* [Selection]:
^^^^^^^^^^^^^^^^

But critics fret that in their lust for Targets and auto malls, local pols are promoting suburban sprawl. They fear, too, that cities are overloading their economies with dead-end, minimum-wage jobs instead of bringing in factories or building affordable housing.

* Voter clout. Proposition 13 gave the state the power to allocate property tax. The Legislature divides the revenue among cities, counties and special districts according to a convoluted formula established in 1978. The formula, which runs on for pages and pages, has been modified over the years to accommodate cities and special districts that have incorporated since Proposition 13. But the basic structure remains the same: Each jurisdiction’s share of the property tax is based on how much it got before Proposition 13 passed.

^^^^^^^^^^^^^^^^

* [Given instruction a]: Reproduce verbatim the lines of the entries that begin with the line containing "Apply text color" and end with the line containing "click(1340, 617)", including both of those lines.

^^^^^^^^^^^^^^^^

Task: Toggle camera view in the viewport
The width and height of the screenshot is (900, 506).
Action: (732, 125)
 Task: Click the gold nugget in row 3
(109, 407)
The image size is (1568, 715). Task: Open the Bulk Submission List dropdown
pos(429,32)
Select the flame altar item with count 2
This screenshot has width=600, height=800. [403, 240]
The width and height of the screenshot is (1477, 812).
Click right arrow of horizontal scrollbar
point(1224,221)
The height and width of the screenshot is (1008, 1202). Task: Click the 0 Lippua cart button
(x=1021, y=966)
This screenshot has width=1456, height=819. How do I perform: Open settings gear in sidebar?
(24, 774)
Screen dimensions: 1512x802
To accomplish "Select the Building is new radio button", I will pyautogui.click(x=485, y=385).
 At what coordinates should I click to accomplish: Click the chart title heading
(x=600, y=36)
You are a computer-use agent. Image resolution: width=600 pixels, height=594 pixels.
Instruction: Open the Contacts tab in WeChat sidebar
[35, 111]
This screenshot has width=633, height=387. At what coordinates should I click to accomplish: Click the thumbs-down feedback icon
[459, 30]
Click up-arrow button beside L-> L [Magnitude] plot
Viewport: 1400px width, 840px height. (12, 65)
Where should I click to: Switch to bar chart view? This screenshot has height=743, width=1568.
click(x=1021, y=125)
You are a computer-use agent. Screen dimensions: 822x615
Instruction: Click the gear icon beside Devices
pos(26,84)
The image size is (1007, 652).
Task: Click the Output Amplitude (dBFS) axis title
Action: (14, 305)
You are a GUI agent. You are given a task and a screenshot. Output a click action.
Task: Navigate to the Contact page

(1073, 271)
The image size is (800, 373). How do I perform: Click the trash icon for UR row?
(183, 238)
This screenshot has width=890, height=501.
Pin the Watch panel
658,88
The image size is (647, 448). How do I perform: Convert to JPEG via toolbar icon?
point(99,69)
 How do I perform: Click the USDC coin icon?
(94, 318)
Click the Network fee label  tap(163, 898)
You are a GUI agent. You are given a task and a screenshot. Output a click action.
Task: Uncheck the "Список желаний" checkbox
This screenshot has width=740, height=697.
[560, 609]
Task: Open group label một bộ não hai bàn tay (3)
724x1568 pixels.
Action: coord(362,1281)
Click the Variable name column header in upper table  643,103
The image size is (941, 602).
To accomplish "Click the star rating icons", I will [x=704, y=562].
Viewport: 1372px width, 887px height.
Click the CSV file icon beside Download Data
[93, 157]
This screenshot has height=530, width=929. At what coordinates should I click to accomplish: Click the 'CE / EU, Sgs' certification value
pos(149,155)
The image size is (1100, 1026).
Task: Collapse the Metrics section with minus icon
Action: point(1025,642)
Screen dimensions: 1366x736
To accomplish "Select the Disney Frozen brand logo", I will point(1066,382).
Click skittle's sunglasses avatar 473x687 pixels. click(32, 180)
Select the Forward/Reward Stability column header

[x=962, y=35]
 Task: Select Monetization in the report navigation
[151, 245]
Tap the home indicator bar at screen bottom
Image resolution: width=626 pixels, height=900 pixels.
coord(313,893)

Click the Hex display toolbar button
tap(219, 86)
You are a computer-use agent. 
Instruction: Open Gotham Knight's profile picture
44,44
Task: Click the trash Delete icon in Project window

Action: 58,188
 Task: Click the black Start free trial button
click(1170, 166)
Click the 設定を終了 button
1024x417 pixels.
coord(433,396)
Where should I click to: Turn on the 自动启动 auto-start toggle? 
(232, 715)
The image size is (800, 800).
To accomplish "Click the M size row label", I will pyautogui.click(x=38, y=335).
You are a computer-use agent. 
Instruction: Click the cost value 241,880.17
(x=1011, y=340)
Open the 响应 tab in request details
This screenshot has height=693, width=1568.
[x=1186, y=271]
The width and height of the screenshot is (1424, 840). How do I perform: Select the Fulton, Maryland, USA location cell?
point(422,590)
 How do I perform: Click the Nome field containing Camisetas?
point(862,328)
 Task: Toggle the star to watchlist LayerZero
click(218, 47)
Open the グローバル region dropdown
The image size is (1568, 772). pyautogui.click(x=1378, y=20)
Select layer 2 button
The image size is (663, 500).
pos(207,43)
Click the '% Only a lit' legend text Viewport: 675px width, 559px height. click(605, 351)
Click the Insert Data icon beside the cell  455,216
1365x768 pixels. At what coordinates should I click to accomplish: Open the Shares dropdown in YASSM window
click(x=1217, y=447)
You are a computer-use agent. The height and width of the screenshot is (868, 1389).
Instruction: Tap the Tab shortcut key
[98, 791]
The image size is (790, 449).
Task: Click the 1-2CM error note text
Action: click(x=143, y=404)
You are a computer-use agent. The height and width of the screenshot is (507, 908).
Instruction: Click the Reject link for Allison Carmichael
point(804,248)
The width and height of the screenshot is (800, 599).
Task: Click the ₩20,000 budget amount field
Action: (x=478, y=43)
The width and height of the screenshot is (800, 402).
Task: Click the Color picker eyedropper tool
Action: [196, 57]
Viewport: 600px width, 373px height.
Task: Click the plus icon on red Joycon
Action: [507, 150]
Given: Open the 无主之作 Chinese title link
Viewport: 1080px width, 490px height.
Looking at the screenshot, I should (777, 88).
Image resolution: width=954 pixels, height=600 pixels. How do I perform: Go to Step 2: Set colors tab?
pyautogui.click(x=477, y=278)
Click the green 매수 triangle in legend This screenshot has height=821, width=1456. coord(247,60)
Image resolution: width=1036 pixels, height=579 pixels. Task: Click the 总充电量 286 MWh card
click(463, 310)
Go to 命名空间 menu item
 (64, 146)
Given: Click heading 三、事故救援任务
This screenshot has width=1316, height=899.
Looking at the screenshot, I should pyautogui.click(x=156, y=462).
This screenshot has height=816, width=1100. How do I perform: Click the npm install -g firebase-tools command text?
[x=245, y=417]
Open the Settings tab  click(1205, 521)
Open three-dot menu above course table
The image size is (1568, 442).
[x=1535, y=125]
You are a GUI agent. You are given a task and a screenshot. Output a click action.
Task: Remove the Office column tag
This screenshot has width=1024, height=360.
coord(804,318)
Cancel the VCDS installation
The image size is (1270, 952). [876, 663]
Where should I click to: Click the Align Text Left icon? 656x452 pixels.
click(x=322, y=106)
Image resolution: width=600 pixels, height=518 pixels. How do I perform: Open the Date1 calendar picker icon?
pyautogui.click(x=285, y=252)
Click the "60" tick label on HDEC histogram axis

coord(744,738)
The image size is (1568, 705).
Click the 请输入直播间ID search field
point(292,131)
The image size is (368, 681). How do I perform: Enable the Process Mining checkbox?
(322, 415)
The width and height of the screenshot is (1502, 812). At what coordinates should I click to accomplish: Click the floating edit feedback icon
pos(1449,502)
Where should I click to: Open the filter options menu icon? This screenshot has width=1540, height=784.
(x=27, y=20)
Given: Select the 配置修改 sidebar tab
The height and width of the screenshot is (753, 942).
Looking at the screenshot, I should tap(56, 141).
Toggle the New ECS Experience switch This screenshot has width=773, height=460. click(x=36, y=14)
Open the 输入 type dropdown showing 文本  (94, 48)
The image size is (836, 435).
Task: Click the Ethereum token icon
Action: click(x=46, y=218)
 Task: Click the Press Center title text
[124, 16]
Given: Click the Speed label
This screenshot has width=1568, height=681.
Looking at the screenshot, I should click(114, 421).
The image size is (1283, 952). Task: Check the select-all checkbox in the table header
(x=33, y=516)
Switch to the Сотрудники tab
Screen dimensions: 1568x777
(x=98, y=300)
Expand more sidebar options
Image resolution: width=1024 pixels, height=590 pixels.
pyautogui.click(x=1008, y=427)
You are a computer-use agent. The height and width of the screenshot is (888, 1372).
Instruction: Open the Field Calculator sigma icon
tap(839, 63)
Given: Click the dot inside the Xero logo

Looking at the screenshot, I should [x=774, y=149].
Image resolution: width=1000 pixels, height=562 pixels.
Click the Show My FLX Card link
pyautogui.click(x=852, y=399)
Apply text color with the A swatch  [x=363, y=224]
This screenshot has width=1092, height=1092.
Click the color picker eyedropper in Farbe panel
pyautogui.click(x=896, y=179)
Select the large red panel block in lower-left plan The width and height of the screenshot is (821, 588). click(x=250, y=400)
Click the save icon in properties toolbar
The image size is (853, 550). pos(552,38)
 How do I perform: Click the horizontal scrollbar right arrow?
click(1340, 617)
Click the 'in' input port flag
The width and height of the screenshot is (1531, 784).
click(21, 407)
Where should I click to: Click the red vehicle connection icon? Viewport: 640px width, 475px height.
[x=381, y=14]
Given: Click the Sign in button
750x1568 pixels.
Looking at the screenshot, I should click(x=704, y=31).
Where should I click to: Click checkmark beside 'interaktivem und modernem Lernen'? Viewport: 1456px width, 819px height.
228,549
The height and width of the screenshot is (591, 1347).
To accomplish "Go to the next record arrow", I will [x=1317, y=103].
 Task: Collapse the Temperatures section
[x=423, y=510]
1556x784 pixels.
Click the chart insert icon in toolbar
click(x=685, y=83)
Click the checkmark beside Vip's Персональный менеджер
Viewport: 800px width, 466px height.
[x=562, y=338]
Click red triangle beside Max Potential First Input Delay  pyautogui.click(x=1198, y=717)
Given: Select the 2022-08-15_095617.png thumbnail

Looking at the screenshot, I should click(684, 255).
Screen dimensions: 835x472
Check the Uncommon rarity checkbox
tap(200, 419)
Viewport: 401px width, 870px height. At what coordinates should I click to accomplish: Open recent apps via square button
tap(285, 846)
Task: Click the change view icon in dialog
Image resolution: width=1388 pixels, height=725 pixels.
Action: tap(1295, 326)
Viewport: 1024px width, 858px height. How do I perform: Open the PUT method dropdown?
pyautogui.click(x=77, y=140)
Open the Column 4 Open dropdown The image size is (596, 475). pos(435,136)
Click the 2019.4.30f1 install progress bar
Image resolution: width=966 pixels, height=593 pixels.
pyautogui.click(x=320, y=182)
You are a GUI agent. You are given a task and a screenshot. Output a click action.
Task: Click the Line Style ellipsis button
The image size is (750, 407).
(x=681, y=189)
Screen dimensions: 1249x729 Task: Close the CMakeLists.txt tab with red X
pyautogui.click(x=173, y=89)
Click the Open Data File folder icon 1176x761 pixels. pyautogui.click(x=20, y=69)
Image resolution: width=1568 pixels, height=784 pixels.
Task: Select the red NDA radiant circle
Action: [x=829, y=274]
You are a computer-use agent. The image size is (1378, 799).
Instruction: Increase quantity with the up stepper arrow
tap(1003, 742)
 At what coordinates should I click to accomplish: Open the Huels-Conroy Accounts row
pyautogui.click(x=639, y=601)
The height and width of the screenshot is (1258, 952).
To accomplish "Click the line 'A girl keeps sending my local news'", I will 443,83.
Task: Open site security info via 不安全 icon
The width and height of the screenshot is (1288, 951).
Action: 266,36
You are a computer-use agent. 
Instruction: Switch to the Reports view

^^^^^^^^^^^^^^^^

* [Given instruction b]:
Answer these questions on the Proposition 13 passage, one per line:
(i) What do critics fear local officials are promoting in their pursuit of Targets and auto malls?
(ii) In what year was the formula for dividing property tax revenue established?
(iii) What determines each jurisdiction's share of the property tax?

* [Expected answer a]:
Apply text color with the A swatch  [x=363, y=224]
This screenshot has width=1092, height=1092.
Click the color picker eyedropper in Farbe panel
pyautogui.click(x=896, y=179)
Select the large red panel block in lower-left plan The width and height of the screenshot is (821, 588). click(x=250, y=400)
Click the save icon in properties toolbar
The image size is (853, 550). pos(552,38)
 How do I perform: Click the horizontal scrollbar right arrow?
click(1340, 617)

* [Expected answer b]:
(i) Suburban sprawl.
(ii) 1978.
(iii) How much the jurisdiction received before Proposition 13 passed.